Fig. 5. sgRNA engineering improves the genome editing activity of RdCas12n.

a Schematic of different sgRNA truncations for bacterial genome targeting. b Bacterial genome targeting assay using different truncated sgRNAs. +, with spacer; −, without spacer. Effective truncations are highlighted in a red box. Uncropped images are provided in the Source Data file. c Comparison of the genome editing activities of the modified sgRNAs at three different genomic loci of HEK293T cells. Data are represented as mean ± SD (n = 4 biologically independent samples). NT stands for non-targeting spacer. d Schematic of the best sgRNA version (T19) performed in HEK293T cells. e Indel efficiency comparison of the engineered version (T19) with the original version across the 19 different genomic sites (Locus_1 to 19, as specified in Supplementary Data 2) in the HEK293T cells with the 5′-VAAC-3′ PAM (where V = A, C, or G). Data are represented as mean ± SD (n = 4 biologically independent samples). NT stands for non-targeting spacer. f Impact of sgRNA-target DNA mismatch on indel activity in the HEK293T cells. Data are represented as mean ± SD (n = 4 biologically independent samples). Source data are provided as a Source Data file.

Fig. 6. The evolutionary trajectory of type V CRISPR-Cas12 family effectors.

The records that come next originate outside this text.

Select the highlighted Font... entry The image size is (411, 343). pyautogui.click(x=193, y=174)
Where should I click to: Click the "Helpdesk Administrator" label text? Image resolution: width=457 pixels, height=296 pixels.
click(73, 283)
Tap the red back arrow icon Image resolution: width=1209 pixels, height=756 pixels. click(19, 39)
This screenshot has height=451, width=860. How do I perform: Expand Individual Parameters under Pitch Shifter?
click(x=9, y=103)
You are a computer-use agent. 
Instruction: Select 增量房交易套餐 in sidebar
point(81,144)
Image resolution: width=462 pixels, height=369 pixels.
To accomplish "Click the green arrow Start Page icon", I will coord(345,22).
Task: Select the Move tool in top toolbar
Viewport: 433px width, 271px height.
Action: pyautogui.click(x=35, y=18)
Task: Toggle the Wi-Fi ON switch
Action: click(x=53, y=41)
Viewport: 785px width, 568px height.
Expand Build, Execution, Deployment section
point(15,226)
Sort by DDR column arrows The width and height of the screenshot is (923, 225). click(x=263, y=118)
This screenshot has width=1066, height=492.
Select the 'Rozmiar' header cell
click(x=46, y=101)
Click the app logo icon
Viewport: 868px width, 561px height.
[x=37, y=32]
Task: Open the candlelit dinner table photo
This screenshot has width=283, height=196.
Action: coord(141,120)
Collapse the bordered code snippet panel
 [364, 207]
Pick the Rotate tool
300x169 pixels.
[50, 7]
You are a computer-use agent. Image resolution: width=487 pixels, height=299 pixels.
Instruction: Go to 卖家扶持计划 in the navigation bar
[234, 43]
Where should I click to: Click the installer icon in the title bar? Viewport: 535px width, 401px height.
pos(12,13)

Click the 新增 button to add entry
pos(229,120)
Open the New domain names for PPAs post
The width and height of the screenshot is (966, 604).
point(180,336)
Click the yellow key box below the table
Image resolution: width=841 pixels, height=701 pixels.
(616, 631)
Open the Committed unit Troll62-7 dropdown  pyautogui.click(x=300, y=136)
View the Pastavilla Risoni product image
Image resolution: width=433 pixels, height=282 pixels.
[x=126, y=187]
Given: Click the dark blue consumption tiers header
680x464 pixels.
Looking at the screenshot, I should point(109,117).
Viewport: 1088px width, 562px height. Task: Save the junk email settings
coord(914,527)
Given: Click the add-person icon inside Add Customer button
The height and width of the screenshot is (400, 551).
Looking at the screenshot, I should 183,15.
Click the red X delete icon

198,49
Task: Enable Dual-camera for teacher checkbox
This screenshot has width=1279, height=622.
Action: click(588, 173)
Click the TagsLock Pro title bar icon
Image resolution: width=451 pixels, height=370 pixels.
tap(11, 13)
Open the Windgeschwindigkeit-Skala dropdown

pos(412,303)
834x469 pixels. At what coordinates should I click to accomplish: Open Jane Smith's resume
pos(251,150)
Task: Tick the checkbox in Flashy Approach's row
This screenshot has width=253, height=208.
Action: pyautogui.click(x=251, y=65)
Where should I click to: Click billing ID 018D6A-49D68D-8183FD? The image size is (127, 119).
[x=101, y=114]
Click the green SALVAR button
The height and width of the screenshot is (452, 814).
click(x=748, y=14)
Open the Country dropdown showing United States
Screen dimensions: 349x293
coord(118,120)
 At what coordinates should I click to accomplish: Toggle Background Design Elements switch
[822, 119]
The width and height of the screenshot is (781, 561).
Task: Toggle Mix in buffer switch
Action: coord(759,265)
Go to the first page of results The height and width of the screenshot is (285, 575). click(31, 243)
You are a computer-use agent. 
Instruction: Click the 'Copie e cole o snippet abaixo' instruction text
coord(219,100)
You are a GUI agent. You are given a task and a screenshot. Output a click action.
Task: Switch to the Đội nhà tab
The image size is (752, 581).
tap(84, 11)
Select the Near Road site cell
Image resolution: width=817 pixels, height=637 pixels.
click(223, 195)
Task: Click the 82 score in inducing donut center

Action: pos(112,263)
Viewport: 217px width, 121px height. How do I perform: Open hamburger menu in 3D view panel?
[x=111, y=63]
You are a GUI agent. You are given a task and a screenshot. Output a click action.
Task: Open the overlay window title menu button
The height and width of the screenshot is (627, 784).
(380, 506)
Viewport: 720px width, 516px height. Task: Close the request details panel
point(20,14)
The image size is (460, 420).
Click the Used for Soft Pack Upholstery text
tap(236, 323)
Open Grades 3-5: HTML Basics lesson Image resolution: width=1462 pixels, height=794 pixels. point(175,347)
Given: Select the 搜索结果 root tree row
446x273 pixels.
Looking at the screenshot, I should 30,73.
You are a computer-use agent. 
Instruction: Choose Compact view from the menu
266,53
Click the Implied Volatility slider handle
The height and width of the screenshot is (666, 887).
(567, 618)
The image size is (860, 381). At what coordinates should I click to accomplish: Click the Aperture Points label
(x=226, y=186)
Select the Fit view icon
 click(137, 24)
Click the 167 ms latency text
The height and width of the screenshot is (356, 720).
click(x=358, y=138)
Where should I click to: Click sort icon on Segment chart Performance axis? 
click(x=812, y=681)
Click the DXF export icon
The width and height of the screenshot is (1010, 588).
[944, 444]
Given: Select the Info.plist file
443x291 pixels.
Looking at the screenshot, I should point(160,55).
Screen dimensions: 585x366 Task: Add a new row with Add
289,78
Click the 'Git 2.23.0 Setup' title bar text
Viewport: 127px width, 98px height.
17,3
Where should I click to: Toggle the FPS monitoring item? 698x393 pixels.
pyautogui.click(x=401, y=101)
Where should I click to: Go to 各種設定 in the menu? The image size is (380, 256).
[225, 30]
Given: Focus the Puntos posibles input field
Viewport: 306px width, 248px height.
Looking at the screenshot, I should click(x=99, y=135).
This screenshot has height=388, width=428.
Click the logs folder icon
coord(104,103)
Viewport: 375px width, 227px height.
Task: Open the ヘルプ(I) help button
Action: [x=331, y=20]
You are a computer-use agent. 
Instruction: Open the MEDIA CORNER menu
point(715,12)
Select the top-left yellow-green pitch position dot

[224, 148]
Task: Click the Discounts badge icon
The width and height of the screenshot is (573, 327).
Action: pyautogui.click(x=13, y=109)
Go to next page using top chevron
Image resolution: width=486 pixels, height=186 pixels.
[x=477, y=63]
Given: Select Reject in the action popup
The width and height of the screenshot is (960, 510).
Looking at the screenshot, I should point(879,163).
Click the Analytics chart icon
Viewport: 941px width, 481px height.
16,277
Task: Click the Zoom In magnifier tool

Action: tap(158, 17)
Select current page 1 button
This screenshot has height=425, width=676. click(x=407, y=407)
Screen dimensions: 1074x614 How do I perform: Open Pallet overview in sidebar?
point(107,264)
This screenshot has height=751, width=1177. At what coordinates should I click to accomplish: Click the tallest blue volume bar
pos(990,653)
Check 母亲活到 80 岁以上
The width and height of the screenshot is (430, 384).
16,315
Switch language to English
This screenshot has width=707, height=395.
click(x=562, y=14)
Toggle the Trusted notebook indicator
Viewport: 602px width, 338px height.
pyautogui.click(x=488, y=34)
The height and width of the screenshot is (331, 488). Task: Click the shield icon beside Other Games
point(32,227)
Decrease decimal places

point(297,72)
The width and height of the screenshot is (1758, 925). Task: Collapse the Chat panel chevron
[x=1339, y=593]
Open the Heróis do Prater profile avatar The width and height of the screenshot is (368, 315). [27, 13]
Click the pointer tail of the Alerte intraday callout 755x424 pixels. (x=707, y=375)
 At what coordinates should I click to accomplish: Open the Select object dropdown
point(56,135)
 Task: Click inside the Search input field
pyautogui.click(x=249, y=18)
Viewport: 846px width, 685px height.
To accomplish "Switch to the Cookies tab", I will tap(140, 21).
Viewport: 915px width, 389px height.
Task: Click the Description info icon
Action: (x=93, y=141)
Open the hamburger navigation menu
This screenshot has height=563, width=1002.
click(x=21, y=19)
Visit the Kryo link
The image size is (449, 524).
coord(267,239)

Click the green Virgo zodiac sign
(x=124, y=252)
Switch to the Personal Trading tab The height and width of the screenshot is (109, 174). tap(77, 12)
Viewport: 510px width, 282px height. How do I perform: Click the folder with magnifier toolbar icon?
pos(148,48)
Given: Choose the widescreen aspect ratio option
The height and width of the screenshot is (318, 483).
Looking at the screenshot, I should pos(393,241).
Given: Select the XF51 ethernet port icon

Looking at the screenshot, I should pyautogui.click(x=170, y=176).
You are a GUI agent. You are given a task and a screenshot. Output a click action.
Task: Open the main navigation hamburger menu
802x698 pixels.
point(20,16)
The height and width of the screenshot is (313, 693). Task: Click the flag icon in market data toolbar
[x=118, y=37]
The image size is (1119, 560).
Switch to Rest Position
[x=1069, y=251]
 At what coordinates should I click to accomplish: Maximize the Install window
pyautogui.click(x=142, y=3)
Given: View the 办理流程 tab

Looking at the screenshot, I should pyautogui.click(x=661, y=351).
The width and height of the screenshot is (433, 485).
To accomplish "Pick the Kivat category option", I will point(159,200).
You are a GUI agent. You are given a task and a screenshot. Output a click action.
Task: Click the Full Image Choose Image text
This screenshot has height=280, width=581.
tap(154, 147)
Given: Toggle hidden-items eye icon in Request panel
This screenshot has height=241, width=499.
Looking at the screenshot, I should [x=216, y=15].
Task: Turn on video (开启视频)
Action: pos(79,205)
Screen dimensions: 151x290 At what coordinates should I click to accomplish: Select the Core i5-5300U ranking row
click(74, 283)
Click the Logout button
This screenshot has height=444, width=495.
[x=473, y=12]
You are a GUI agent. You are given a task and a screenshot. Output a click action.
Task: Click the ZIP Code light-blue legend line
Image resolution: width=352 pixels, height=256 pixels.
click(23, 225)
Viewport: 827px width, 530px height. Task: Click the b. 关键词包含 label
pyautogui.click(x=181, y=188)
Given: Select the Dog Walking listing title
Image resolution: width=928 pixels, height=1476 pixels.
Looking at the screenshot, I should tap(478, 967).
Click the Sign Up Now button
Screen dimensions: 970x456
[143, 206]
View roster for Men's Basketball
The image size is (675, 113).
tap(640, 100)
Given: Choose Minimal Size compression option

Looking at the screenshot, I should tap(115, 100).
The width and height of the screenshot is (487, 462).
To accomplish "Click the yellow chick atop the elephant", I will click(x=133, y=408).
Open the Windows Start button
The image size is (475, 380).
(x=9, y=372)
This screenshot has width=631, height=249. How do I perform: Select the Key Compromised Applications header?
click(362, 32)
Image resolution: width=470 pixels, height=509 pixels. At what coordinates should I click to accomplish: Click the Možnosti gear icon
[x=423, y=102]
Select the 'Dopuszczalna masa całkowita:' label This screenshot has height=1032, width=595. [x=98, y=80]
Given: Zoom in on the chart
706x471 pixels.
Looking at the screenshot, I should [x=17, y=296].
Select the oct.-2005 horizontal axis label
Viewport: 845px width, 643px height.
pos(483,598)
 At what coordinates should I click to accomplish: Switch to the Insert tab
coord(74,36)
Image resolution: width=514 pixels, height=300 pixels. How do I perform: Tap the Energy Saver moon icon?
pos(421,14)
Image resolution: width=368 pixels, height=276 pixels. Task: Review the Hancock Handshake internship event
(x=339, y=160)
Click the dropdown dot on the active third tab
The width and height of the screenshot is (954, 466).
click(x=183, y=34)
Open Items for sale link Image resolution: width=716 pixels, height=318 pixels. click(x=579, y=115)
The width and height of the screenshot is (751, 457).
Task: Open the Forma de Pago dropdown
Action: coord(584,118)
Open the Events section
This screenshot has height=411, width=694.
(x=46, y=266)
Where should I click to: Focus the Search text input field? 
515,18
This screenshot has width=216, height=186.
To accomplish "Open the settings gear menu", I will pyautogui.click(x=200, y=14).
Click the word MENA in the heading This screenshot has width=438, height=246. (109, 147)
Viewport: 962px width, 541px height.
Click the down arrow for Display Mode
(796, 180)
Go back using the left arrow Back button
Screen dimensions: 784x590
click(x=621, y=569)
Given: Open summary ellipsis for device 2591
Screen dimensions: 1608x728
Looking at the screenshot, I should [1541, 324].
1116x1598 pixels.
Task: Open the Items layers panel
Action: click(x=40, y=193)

Structural comparison of RdCas12n (PDB ID: 9J09) with TnpB (PDB ID: 8H1J), Un1Cas12f1 (PDB ID: 7C7L), AsCas12f1 (PDB ID: 8J12), Cas12m (PDB ID: 8HHL), Cas12e (PDB ID: 6NY2), and Cas12a (PDB ID: 6I1K). The second Cas12f1 molecule (Mol. 2), as well as the specific REC expansions in Cas12n and Cas12m and REC2 insertions in Cas12e and Cas12a, are highlighted in blue. The region corresponding to the REC expansion in Cas12m that is already present in Cas12n, as well as the REC expansion in Cas12a that is already present in Cas12m, are highlighted in gray. REC1 expansion in Cas12f1, Cas12e and Cas12a are highlighted in green. The WED domain expansions from AsCas12f1 to Cas12a are highlighted in orange, the PI domain in Cas12a is highlighted in red. Other major differences are indicated by dashed line frames.